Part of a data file
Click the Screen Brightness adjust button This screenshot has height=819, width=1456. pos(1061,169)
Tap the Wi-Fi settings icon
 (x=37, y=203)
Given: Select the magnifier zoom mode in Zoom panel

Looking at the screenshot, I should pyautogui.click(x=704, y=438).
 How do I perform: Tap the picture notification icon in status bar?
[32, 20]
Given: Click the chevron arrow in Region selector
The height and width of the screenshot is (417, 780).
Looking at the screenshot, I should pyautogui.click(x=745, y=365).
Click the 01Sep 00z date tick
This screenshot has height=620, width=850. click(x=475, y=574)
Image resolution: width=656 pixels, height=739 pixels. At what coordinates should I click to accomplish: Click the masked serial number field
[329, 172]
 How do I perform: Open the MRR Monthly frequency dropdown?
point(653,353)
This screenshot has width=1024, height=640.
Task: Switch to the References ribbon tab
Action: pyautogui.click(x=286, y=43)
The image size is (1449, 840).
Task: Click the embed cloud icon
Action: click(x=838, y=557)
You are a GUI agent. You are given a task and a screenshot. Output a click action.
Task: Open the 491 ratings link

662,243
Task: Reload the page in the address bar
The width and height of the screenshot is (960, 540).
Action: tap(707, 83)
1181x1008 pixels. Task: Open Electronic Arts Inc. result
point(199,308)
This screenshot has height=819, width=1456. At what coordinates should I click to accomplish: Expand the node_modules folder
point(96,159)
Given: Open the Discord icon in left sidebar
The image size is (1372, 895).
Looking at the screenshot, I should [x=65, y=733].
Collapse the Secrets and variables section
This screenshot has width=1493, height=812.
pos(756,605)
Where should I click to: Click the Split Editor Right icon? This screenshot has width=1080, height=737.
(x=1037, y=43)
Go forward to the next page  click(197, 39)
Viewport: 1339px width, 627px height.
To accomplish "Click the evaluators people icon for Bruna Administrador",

### [Requirements]
Write out the listing again, swapping "address bar" for "URL bar" and leaving everything else unchanged.

### [Finished answer]
Click the Screen Brightness adjust button This screenshot has height=819, width=1456. pos(1061,169)
Tap the Wi-Fi settings icon
 (x=37, y=203)
Given: Select the magnifier zoom mode in Zoom panel

Looking at the screenshot, I should pyautogui.click(x=704, y=438).
 How do I perform: Tap the picture notification icon in status bar?
[32, 20]
Given: Click the chevron arrow in Region selector
The height and width of the screenshot is (417, 780).
Looking at the screenshot, I should pyautogui.click(x=745, y=365).
Click the 01Sep 00z date tick
This screenshot has height=620, width=850. click(x=475, y=574)
Image resolution: width=656 pixels, height=739 pixels. At what coordinates should I click to accomplish: Click the masked serial number field
[329, 172]
 How do I perform: Open the MRR Monthly frequency dropdown?
point(653,353)
This screenshot has width=1024, height=640.
Task: Switch to the References ribbon tab
Action: pyautogui.click(x=286, y=43)
The image size is (1449, 840).
Task: Click the embed cloud icon
Action: click(x=838, y=557)
You are a GUI agent. You are given a task and a screenshot. Output a click action.
Task: Open the 491 ratings link

662,243
Task: Reload the page in the URL bar
The width and height of the screenshot is (960, 540).
Action: tap(707, 83)
1181x1008 pixels. Task: Open Electronic Arts Inc. result
point(199,308)
This screenshot has height=819, width=1456. At what coordinates should I click to accomplish: Expand the node_modules folder
point(96,159)
Given: Open the Discord icon in left sidebar
The image size is (1372, 895).
Looking at the screenshot, I should [x=65, y=733].
Collapse the Secrets and variables section
This screenshot has width=1493, height=812.
pos(756,605)
Where should I click to: Click the Split Editor Right icon? This screenshot has width=1080, height=737.
(x=1037, y=43)
Go forward to the next page  click(197, 39)
Viewport: 1339px width, 627px height.
To accomplish "Click the evaluators people icon for Bruna Administrador",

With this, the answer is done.